Chi sono i Forma d'Onda? Come definireste la vostra musica?
“Forma d'Onda è un progetto nato da un'amicizia (i due componenti si conoscono dai tempi dell'università) e da una relazione professionale più recente: Luca cantante e compositore, diventa nel 2022 assistente personale di Raffaele, affetto da Sindrome di Lesch-Nyhan, patologia rara estremamente invalidante. La loro musica esplora le sonorità cantautoriali italiane comuni (Rino Gaetano in primis) oltre quelle blues e reggae che tanto emergono nel loro primo singolo”.
“Lo so” è il titolo della canzone in gara. Quali tematiche affronta?
"'Lo So' è tante cose: un grido indignato, una riflessione profonda, una scanzonata presa in giro dei molti cliché sui disabili (ebbene si anche i disabili fumano a volte). Viene scritta a quattro mani da Luca e Raffaele nella speranza che abbia una eco importante nel panorama italiano, mettendo in luce i costanti disagi che una persona disabile deve affrontare quotidianamente”.
Perché avete deciso di partecipare a Sanrito?

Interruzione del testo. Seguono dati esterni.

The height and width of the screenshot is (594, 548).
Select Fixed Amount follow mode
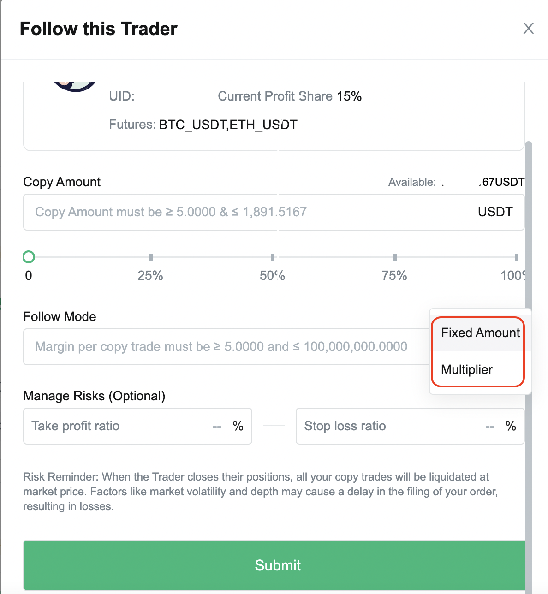click(x=480, y=333)
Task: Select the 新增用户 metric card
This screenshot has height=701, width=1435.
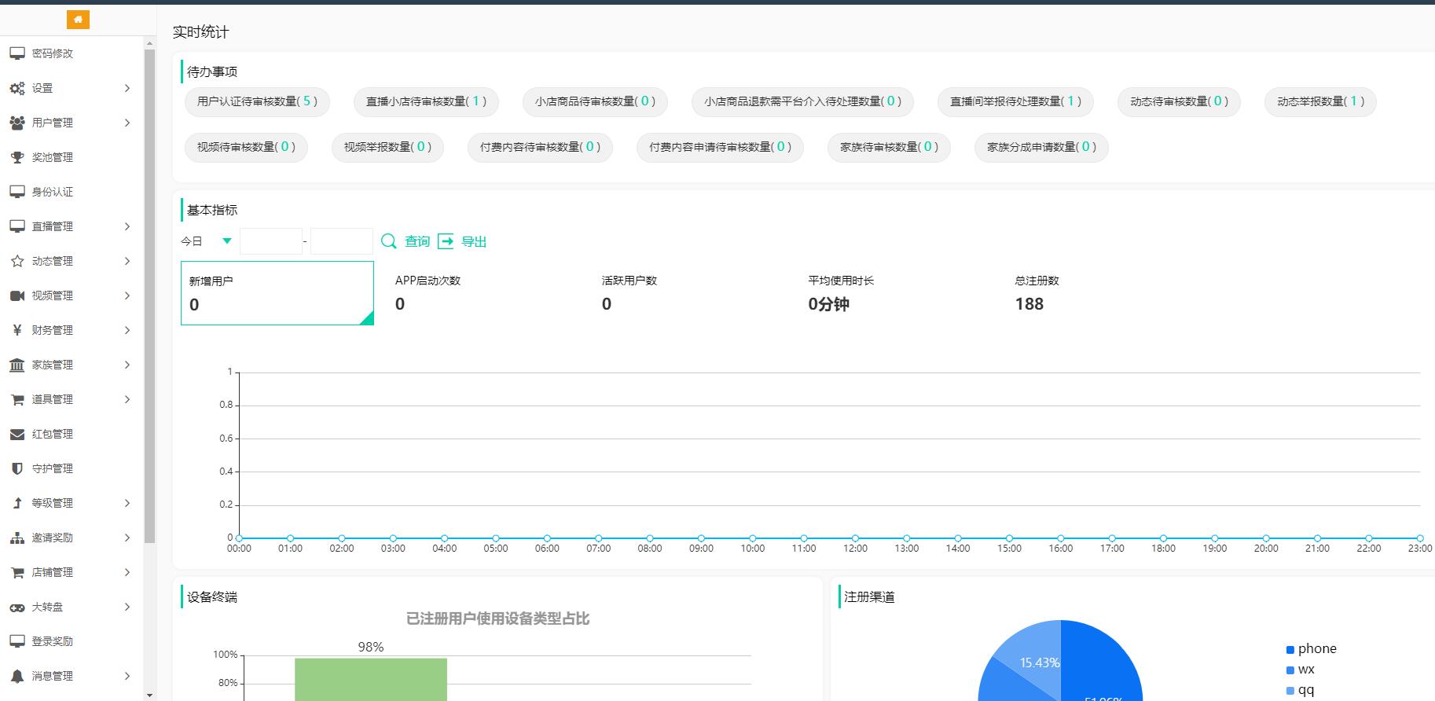Action: tap(277, 292)
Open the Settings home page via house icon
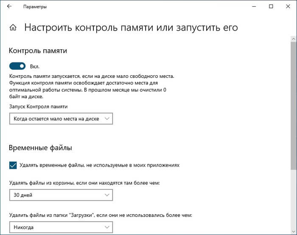 13,28
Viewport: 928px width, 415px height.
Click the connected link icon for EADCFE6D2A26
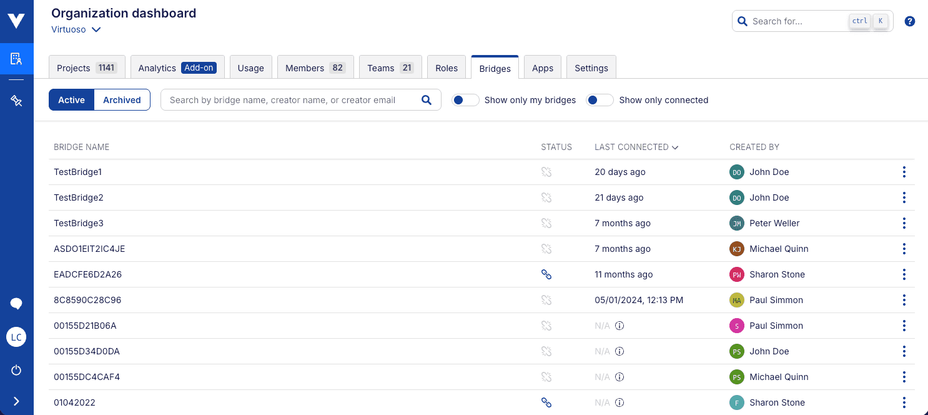click(546, 274)
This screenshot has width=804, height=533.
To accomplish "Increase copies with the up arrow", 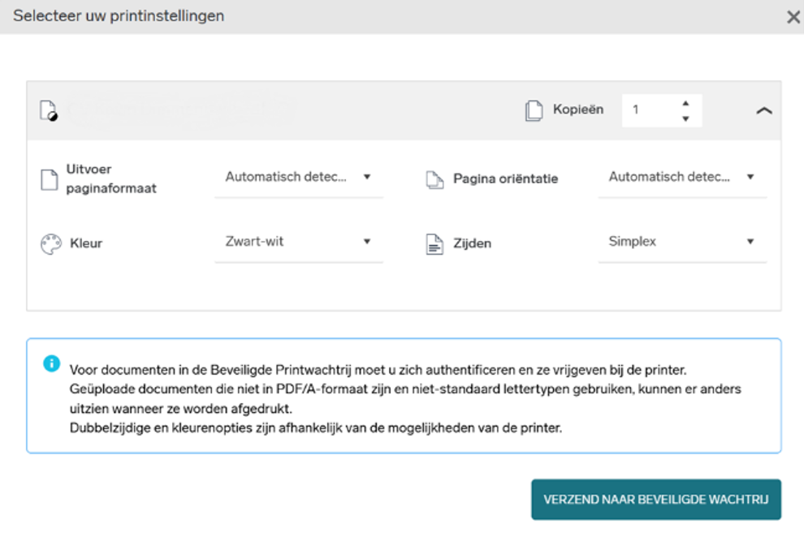I will click(686, 102).
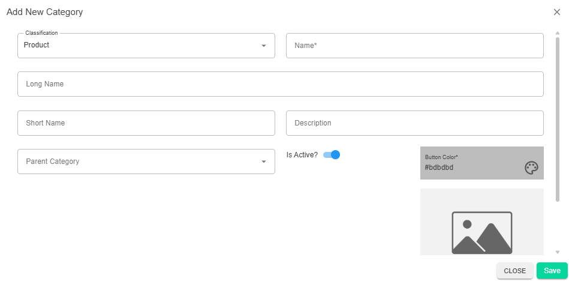Click the Save button
This screenshot has height=281, width=569.
(x=552, y=271)
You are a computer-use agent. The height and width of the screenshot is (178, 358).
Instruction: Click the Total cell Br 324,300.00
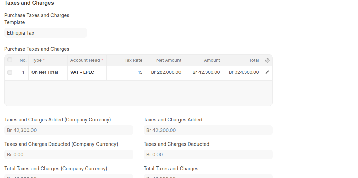pos(243,72)
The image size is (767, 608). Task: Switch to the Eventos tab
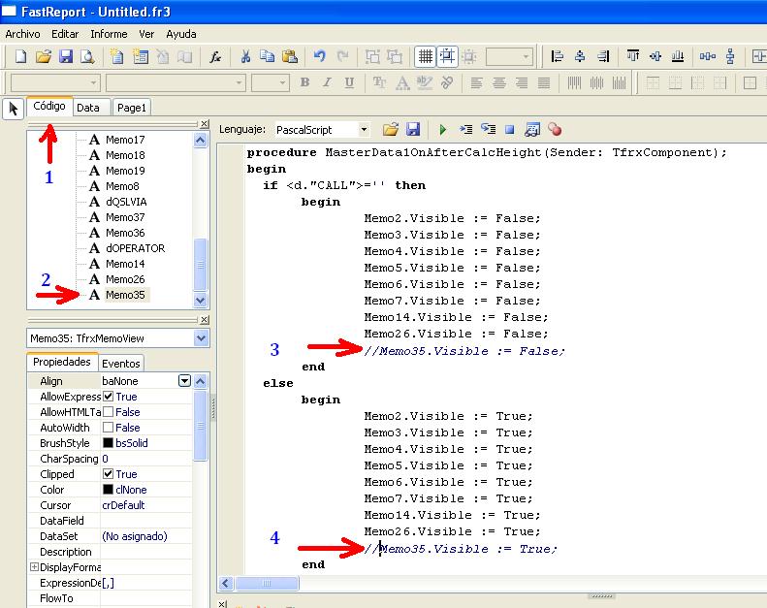[x=121, y=363]
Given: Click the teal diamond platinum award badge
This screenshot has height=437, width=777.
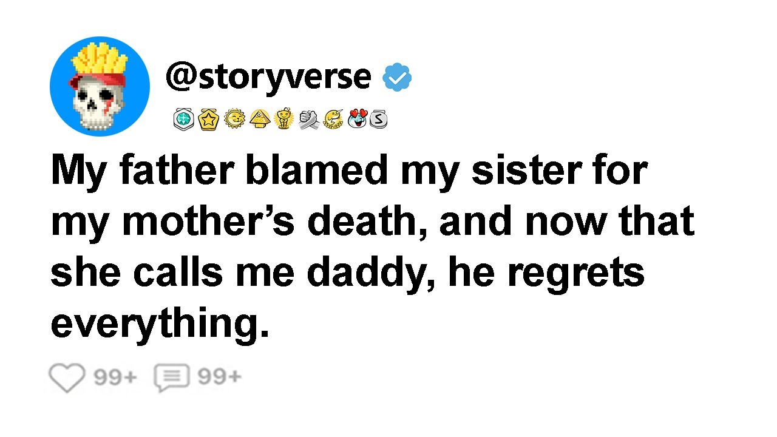Looking at the screenshot, I should click(x=183, y=120).
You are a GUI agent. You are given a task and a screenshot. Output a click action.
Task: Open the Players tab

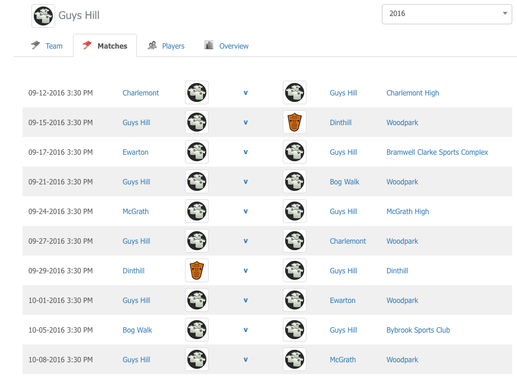[x=166, y=46]
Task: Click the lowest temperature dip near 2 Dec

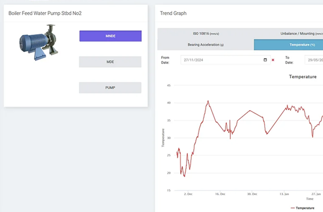Action: click(x=184, y=176)
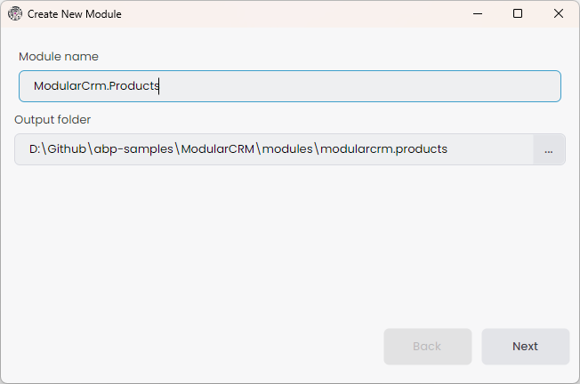This screenshot has height=384, width=580.
Task: Proceed with the Next button
Action: (x=525, y=347)
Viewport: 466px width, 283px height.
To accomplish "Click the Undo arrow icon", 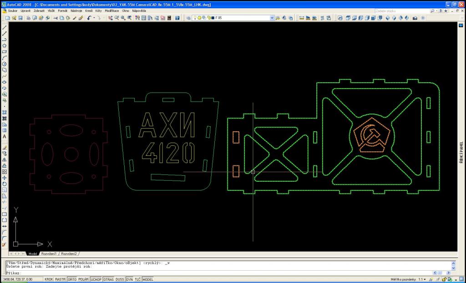I will pos(89,18).
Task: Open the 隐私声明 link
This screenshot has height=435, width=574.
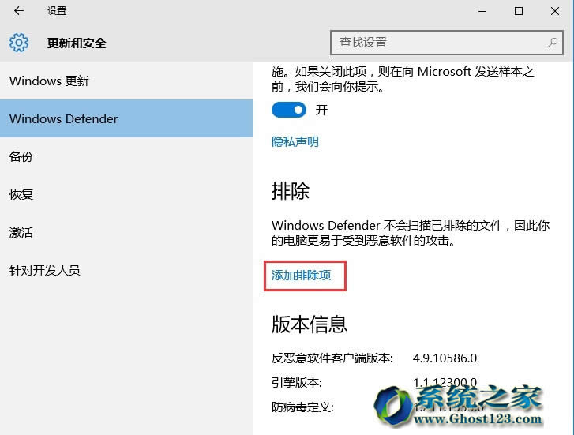Action: click(295, 142)
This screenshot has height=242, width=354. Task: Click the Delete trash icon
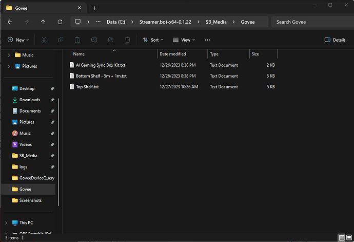point(128,40)
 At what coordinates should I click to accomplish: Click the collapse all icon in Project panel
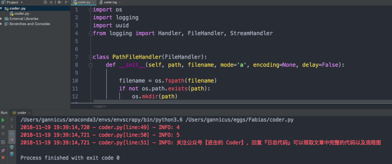[51, 2]
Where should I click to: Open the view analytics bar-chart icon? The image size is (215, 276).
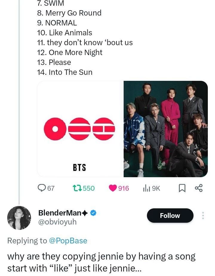tap(146, 188)
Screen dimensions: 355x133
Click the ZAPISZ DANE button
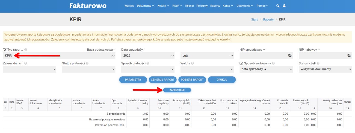[177, 90]
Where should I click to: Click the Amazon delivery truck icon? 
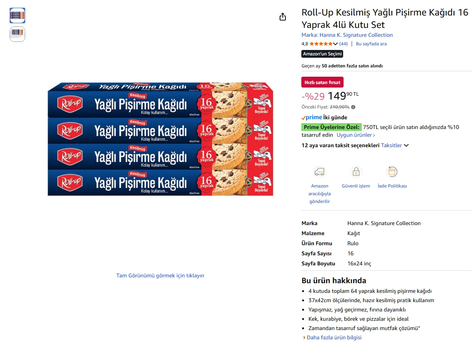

È la vostra prima volta al festival?
“Sì, è la nostra prima volta, abbiamo deciso di partecipare perché ci sembrava l'ambiente l'occasione migliore per farci sentire da un pubblico ricettivo e speciale come quello del festival”.
Il fil rouge dell'edizione di quest'anno sono i sogni. La musica è sogno? 
“La musica è soprattutto sogno, è evasione e placido abbandono...è bello potersi concedere di staccare i legami con una realtà che spesso non ci rappresenta per niente. Quando suoni o componi o ascolti il mondo svanisce e tutto va magicamente meglio. Sul palco poi l'emozione è sempre indescrivibile, non si capisce mai cosa sta davvero succedendo, c'è una parentesi spazio-temporale che assomiglia tantissimo a un sogno lucido...Come sempre il problema è risvegliarsi!”.
Salutiamoci con il ricordo del sogno che avete fatto ieri notte, un vostro sogno nel cassetto oppure uno già realizzato...
“Sogni nel cassetto? Vivere di musica in un mondo più aperto alle esigenze e necessità di tutt*, senza distinzioni di genere, sesso, etnia!”.